START Information supplied
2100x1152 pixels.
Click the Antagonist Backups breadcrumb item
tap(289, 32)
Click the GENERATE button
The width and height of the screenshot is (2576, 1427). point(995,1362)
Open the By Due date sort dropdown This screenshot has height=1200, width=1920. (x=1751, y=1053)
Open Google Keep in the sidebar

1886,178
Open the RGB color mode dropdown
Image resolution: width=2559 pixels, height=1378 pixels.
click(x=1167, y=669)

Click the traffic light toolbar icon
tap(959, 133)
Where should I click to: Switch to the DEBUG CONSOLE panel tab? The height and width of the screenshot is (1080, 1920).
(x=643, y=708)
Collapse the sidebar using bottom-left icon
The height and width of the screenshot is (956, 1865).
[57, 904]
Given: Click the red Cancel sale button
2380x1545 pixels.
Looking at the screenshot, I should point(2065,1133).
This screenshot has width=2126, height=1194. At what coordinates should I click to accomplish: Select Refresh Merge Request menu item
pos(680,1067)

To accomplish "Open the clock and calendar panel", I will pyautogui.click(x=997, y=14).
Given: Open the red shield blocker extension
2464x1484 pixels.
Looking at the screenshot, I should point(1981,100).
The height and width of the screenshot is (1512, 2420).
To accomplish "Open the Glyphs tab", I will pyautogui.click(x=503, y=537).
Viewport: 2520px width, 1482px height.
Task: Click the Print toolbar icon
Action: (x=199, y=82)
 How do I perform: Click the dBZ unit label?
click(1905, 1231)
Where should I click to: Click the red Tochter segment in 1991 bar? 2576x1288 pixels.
END Information supplied
▸ **Task statement**:
Set down exactly the lines of the listing above, from the line holding "The height and width of the screenshot is (1512, 2420)." through its last line, with nothing added.

▸ **Task output**:
The height and width of the screenshot is (1512, 2420).
To accomplish "Open the Glyphs tab", I will pyautogui.click(x=503, y=537).
Viewport: 2520px width, 1482px height.
Task: Click the Print toolbar icon
Action: (x=199, y=82)
 How do I perform: Click the dBZ unit label?
click(1905, 1231)
Where should I click to: Click the red Tochter segment in 1991 bar? 2576x1288 pixels.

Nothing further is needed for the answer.